▶ _What is asked_
1 > Rewrite the paragraph of the post beginning "It is not easy to come up with" more briefly, keeping its main facts.
2 > Name every person mentioned in the post, including its sender.
3 > Set down the part of the post starting with "It is not easy" and going on through "several featural scripts.", word for word.

▶ _Document_

From:Jörg Rhiemeier <joerg_rhiemeier@...>
Date:Saturday, October 15, 2005, 16:19
Hallo!

Herman Miller wrote:

> I had a sort of "featural alphabet" before the list, but it was > cumbersome and I never really used it. I believe it was called Atylat or > something like that. The Gargoyle alphabet from Ultima VI also has > featural elements (as much as Visible Speech or Tengwar, at least).
It is not easy to come up with a featural alphabet that is neither cumbersome nor bedeviled by letters looking all too much alike. I can tell because I drafted and tossed several featural scripts.
> [...] > > Francis Lodwick's "Essay towards an Universal Alphabet" (published in > 1686, and mentioned in an article in Jim Allan's book _An Introduction > to Elvish_) appears to be more or less a featural alphabet, as far as > the consonants go. > > Here, I found a picture of it on an Italian web page: > > http://www.soronel.it/Universalfabeto.html
Nice! I wonder how much Tolkien was influenced by it.

▶ _Information supplied_

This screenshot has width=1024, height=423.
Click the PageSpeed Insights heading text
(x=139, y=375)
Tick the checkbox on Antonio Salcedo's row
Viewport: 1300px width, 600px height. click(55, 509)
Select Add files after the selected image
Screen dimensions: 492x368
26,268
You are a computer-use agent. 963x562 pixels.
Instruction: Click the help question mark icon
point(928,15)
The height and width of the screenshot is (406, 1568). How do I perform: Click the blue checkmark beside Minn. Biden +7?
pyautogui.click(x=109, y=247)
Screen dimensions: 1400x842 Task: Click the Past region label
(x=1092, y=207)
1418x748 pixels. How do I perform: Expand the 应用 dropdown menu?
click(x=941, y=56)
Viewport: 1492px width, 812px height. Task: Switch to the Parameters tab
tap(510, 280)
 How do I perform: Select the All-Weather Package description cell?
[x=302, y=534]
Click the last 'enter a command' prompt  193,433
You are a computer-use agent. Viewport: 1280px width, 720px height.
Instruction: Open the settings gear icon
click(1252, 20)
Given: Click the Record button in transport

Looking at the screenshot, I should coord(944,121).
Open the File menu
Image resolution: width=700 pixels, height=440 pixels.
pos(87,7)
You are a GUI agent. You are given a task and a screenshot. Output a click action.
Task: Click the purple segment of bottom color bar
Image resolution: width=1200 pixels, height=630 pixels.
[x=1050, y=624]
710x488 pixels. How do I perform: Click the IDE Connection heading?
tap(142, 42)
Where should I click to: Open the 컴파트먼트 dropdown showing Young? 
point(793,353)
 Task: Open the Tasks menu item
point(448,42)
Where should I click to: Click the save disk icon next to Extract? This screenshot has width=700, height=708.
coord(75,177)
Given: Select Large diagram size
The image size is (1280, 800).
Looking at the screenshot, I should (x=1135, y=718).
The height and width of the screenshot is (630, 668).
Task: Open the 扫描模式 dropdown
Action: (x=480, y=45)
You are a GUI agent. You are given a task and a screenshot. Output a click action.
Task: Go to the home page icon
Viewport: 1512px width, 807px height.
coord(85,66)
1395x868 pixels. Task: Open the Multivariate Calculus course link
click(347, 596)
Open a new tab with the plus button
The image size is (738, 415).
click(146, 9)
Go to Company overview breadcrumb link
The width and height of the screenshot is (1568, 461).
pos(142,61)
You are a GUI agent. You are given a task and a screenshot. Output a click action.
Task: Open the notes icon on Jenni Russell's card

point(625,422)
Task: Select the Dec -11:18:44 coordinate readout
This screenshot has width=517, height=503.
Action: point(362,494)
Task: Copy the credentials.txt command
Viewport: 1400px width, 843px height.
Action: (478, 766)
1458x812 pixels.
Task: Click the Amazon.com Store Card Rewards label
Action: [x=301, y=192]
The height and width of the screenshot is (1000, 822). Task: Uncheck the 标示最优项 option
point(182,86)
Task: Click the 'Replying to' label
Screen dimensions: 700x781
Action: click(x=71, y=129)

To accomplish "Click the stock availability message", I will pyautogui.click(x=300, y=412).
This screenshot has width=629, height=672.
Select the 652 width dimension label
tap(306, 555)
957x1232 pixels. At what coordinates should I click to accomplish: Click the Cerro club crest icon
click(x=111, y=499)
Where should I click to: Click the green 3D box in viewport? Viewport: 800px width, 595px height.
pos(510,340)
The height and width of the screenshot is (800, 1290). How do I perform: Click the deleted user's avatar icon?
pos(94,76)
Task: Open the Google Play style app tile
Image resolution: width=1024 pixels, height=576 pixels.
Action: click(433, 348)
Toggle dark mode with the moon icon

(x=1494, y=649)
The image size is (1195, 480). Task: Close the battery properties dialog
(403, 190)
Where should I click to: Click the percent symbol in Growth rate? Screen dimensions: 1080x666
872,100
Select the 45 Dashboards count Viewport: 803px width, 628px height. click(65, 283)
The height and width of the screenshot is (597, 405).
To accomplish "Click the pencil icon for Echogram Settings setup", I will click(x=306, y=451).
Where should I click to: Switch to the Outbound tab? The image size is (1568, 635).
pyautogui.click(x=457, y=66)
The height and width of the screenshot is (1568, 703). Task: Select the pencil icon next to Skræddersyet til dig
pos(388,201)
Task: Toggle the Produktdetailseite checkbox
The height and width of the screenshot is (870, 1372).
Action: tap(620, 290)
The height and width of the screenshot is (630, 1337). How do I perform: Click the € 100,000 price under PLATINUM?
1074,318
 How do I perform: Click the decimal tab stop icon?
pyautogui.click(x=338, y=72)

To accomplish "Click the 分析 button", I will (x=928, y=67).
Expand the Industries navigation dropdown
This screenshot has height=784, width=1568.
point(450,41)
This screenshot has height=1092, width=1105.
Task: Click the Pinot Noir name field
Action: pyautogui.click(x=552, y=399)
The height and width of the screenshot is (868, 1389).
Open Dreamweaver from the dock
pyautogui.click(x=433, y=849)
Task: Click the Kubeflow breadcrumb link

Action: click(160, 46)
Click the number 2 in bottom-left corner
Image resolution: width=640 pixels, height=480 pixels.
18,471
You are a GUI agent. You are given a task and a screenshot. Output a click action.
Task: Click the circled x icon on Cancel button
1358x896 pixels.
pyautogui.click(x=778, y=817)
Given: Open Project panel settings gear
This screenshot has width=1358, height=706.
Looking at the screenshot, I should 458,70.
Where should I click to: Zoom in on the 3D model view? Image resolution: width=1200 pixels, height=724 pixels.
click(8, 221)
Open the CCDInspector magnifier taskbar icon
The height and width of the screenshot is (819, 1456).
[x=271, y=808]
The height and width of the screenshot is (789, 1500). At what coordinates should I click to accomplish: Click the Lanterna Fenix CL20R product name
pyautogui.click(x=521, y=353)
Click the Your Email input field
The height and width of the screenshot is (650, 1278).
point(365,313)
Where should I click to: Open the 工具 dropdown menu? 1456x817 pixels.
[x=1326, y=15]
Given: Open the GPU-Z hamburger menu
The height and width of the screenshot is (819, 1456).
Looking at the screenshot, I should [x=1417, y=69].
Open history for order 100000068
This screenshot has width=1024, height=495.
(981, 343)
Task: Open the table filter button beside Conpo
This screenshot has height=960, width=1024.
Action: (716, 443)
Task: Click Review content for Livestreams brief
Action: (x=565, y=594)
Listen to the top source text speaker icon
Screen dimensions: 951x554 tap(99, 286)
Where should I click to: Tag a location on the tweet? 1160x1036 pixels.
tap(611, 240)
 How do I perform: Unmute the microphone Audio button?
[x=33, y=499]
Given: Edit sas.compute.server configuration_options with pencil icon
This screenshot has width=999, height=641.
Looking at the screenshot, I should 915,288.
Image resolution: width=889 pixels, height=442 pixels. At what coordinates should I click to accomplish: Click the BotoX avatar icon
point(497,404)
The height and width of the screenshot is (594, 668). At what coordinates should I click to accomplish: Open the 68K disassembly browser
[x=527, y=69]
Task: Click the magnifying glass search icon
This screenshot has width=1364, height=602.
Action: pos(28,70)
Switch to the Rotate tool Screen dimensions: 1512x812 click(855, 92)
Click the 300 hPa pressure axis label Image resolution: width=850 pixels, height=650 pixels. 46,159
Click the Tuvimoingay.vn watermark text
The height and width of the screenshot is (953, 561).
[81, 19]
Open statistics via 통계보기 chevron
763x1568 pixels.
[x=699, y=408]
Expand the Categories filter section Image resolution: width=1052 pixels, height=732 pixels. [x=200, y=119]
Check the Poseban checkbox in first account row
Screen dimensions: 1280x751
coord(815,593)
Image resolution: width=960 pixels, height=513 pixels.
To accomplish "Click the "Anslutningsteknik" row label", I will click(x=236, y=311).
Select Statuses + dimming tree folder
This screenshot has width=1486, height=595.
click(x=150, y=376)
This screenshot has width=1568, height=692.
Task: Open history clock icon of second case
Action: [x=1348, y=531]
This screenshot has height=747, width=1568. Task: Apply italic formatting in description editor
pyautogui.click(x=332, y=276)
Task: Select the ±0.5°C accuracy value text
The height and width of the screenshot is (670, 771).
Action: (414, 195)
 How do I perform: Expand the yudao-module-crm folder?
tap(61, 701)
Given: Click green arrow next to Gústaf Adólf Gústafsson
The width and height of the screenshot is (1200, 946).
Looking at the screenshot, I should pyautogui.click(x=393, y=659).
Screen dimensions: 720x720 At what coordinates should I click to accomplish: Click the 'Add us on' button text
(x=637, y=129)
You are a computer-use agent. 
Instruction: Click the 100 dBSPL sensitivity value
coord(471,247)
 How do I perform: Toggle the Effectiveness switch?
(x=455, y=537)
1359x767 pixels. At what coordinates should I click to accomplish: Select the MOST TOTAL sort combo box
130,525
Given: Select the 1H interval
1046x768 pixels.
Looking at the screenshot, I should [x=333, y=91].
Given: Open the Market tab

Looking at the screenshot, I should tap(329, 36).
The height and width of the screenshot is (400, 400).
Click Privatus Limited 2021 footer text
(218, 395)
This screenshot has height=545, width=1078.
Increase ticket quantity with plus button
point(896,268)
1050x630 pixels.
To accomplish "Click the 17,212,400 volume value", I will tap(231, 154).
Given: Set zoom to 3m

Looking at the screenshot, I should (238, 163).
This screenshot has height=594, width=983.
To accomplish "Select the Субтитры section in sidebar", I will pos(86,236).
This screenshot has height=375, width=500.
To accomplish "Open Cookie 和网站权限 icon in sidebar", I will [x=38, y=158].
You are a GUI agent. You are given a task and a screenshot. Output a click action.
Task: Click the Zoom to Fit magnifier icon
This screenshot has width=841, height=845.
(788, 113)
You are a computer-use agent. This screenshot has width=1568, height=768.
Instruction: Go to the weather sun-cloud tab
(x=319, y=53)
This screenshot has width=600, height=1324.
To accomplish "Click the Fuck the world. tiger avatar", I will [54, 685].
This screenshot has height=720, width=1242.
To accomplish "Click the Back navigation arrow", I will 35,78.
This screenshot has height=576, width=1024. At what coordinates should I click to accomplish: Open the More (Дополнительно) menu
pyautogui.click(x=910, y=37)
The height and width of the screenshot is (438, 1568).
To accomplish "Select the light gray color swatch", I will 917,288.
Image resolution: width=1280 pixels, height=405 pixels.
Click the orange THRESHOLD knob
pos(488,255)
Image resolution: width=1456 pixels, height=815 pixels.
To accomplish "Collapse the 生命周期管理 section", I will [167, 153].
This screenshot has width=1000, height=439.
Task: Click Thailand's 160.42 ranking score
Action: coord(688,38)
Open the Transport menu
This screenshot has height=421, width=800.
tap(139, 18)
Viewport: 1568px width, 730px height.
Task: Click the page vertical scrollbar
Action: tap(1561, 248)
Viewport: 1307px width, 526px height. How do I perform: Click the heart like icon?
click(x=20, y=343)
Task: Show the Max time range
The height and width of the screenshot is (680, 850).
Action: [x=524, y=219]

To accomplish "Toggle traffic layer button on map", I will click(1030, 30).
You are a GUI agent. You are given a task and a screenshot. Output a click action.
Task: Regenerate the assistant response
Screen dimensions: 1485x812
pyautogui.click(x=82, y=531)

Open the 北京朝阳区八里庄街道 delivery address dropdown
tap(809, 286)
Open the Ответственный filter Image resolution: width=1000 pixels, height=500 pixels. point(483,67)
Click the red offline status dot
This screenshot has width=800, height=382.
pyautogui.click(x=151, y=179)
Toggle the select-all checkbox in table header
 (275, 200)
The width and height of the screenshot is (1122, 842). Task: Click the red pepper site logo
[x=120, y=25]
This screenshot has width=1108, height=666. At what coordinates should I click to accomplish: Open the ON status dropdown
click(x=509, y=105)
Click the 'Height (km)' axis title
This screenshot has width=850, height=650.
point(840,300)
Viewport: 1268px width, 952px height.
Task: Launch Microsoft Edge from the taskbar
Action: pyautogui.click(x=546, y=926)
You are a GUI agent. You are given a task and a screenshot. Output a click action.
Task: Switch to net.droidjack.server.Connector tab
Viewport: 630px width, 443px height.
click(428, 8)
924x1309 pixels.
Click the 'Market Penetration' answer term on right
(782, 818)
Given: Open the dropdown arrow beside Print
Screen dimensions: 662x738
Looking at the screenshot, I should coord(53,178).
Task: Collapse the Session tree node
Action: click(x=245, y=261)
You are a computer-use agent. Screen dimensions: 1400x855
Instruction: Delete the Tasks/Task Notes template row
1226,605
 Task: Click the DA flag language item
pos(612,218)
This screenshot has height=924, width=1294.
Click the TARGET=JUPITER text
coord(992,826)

▶ _Solutions per task_
1 > A featural alphabet that is neither cumbersome nor full of letters that look too much alike is hard to design. The writer knows this from drafting and discarding several featural scripts.

2 >
- Jörg Rhiemeier
- Herman Miller
- Francis Lodwick
- Jim Allan
- Tolkien

3 >
It is not easy to come up with a featural alphabet that is neither cumbersome nor bedeviled by letters looking all too much alike. I can tell because I drafted and tossed several featural scripts.